В минздраве допустили, что пациенты могут остаться без помощи даже при уплате в ФСМС
Что произошло
В минздраве признали, что казахстанцы могут не получить бесплатные услуги по ОСМС, даже если исправно делают отчисления. Причина – превышение лимита финансирования в конце месяца.
Детали
На брифинге в СЦК директор Республиканского центра первичной медико-санитарной помощи Айгуль Касымова пояснила: медорганизации получают финансирование по плану. Если лимит превышен, услуга для медорганизации может не быть возмещена из ОСМС, даже если она оказана.
"К сожалению, определённая правда в вашем изложении есть. Медицинские организации получают финансирование по плану, и если идёт превышение лимита, то, к сожалению, эта услуга может не возмещаться", – цитирует Касымову Informburo.
Она добавила, что в таких ситуациях клиники стараются работать по заранее запланированным приёмам, чтобы не срывался график профилактических осмотров. Однако в экстренных случаях помощь оказывается в полном объёме.
"Ни один медработник не будет смотреть на лимиты. Экстренные ситуации обследуются безоговорочно", – подчеркнула Касымова.

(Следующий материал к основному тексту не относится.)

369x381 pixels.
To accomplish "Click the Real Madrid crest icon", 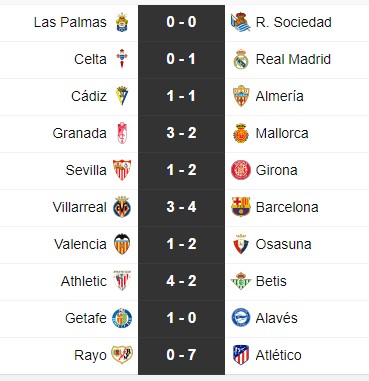I will point(241,59).
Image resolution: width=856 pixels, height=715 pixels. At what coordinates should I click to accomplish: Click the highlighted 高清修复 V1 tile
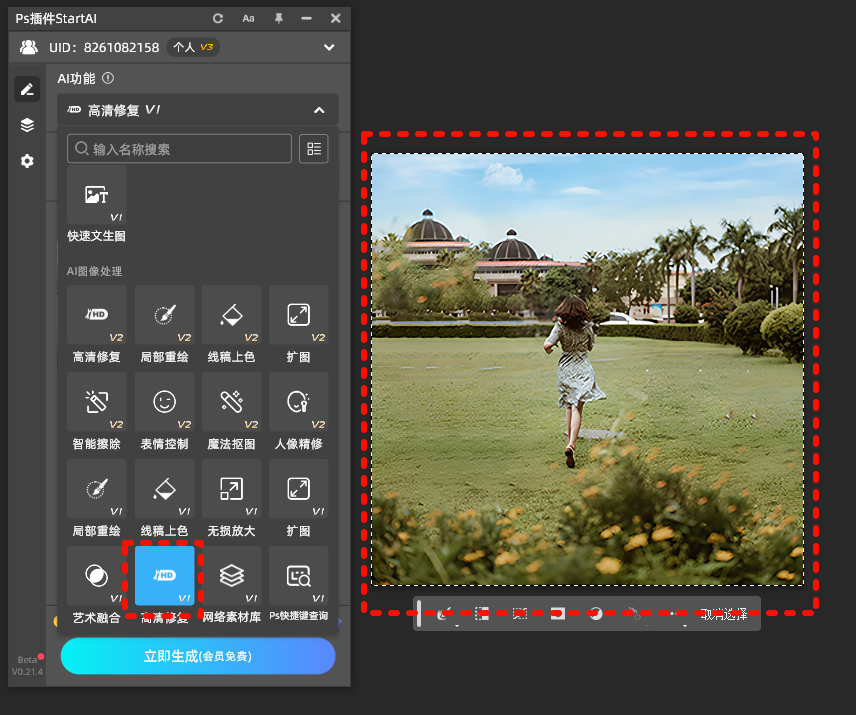coord(164,576)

Директор департамента организации медпомощи минздрава Гульнар Сарсенбаева подтвердила, что лимиты не распространяются на экстренную помощь, особенно в приёмных покоях.
Детали
На начало 2025 года численность прикрепленного населения составляет более 20 миллионов человек. При этом около 38% населения проживает в селе. На сегодня в Казахстане функционирует 677 объектов первичного здравоохранения, из них 62% в городах и 38% в сельской местности. При этом государственные организации обслуживают 75% прикрепленного населения, то есть около 15 млн человек, а частные – 25%, или около 5 млн.
Контекст
Систему обязательного социального медицинского страхования (ОСМС), действующую с 2020 года, критикуют за неэффективность: несмотря на миллиардные отчисления в Фонд медстрахования, казахстанцы по-прежнему сталкиваются с очередями в поликлиниках, нехваткой льготных лекарств и направлением на платные обследования. Граждане задаются вопросом – зачем платить взносы, если за качественным лечением всё равно приходится идти в частные клиники, а с 2025 года взносы вырастут в пять раз.
Депутаты считают, что система требует реформы или полной переработки. По их словам, её модель изначально была сырой, а контролировать расход средств невозможно: клиники годами присваивают миллиарды через приписки и работают без лицензий, не неся ответственности. Аудит Высшей аудиторской палаты подтвердил масштабные нарушения за 2022-2023 годы.
Целевой взнос в Фонд медицинского страхования должен покрывать бесплатную медпомощь (ГОБМП) и медуслуги для льготных категорий. Но сейчас фонд получает почти вдвое меньше нужной суммы. Из-за этого под угрозой могут оказаться выплаты медицинским организациям, стабильность оказания бесплатной помощи и обеспечение лекарствами.